He added: “While today’s BBC has significantly better processes and procedures, those that existed at the time should have prevented the interview being secured in this way. The BBC should have made greater effort to get to the bottom of what happened at the time and been more transparent about what it knew.”
In Dyson’s 127-page report, he concludes that Bashir “commissioned fake bank statements” that helped him secure access to Princess Diana through her brother, Charles Spencer. Bashir, Dyson wrote, “deceived and induced him [Spencer] to arrange a meeting with Princess Diana” during which he persuaded her to take part in the 1995 Panorama interview. “This behaviour was in serious breach of the 1993 edition of the BBC’s Producer Guidelines on straight dealing,” Dyson said.
Following the broadcast of the Panorama, the graphic designer Bashir commissioned, Matt Wiessler, raised concerns about the forged bank statements, which purported to show payments from The Sun’s publisher, News International, and an offshore company to a former employee of Spencer. This played on Princess Diana’s paranoia at the time that she was being spied on and that her life was in danger.
Wiessler’s alarm eventually led to an internal BBC investigation in 1996, spearheaded by former BBC director general Hall, who was in charge of the corporation’s news division at the time. Dyson said the probe was “woefully ineffective” because Spencer was not interviewed and Bashir’s account was not scrutinized with a “necessary degree of scepticism and caution.”
“Lord Hall could not reasonably have concluded, as he did, that Mr Bashir was an honest and honourable man,” said Dyson. On the question of whether Hall was involved in a cover-up, he added: “The BBC fell short of the high standards of integrity and transparency which are its hallmark.”
The findings come after former MSNBC anchor Bashir left the BBC last Friday on health grounds. His star rose on the back of the award-winning Panorama interview, during which Princess Diana uttered the now-famous words that there were “three of us in this marriage” in relation to Prince Charles’ extramarital affair with Camilla Parker Bowles.

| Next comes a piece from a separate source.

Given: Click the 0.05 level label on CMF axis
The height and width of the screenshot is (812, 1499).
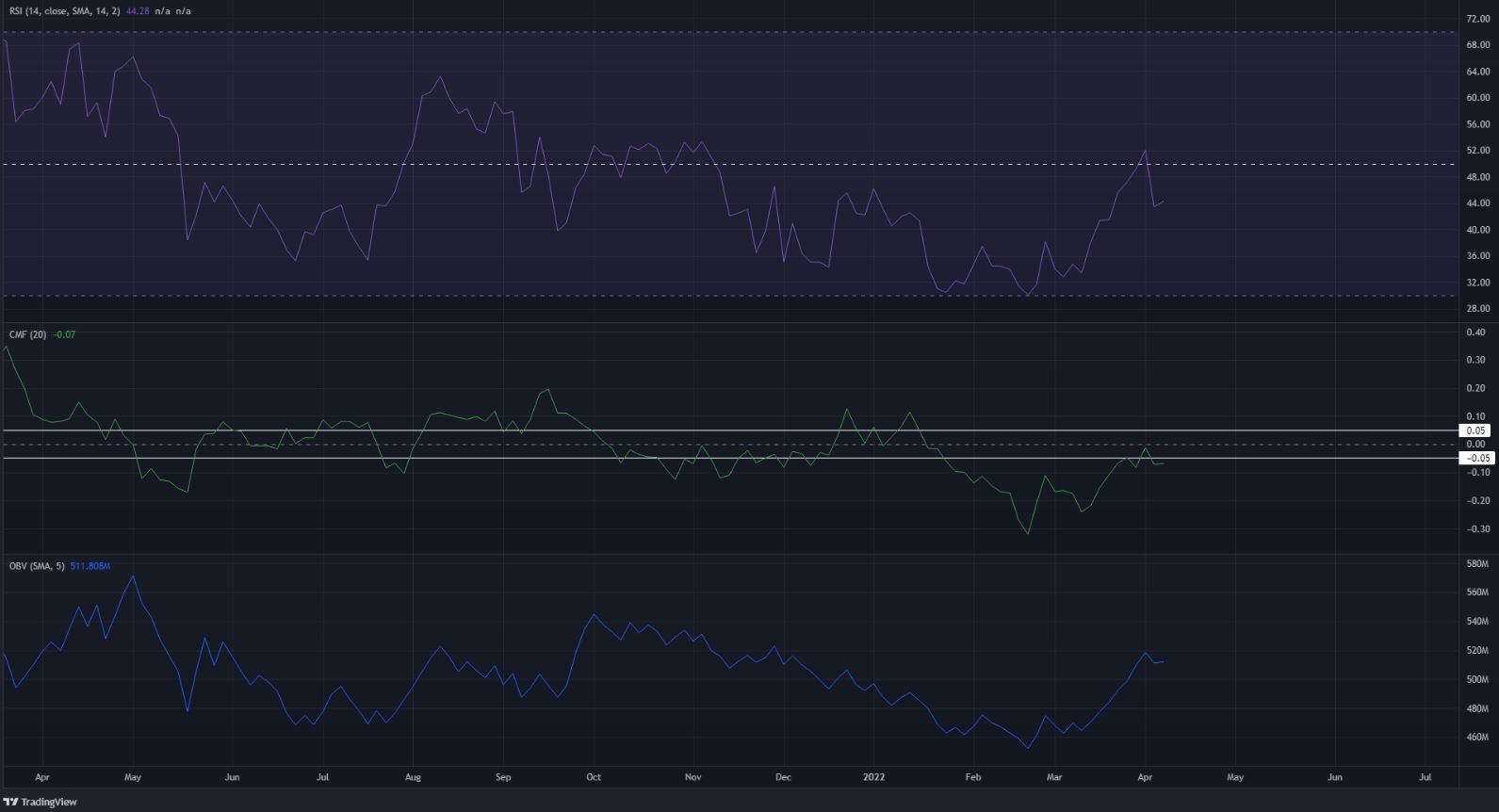Looking at the screenshot, I should tap(1475, 430).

In a statement today, Bashir acknowledged his error of judgment. “This is the second time that I have willingly fully co-operated with an investigation into events more than 25 years ago. I apologised then, and I do so again now, over the fact that I asked for bank statements to be mocked up,” he said. “It was a stupid thing to do and was an action I deeply regret. But I absolutely stand by the evidence I gave a quarter of a century ago, and again more recently.”
Also commenting today, former BBC director general Hall said that his original inquiry “fell well short of what was required” and he was “wrong to give Martin Bashir the benefit of the doubt.”
BBC chairman Richard Sharp said: “The BBC board welcomes the publication of Lord Dyson’s report which it unreservedly accepts. There were unacceptable failures. We take no comfort from the fact that these are historic. The BBC must uphold the highest possible standards. I want to thank Lord Dyson for the thoroughness and diligence of his work.”
Dyson’s inquiry was commissioned last November after Spencer presented the BBC with a “dossier” of evidence that cast new light on the tactics deployed by Bashir to obtain the interview after he was originally cleared of wrongdoing by the broadcaster in 1996.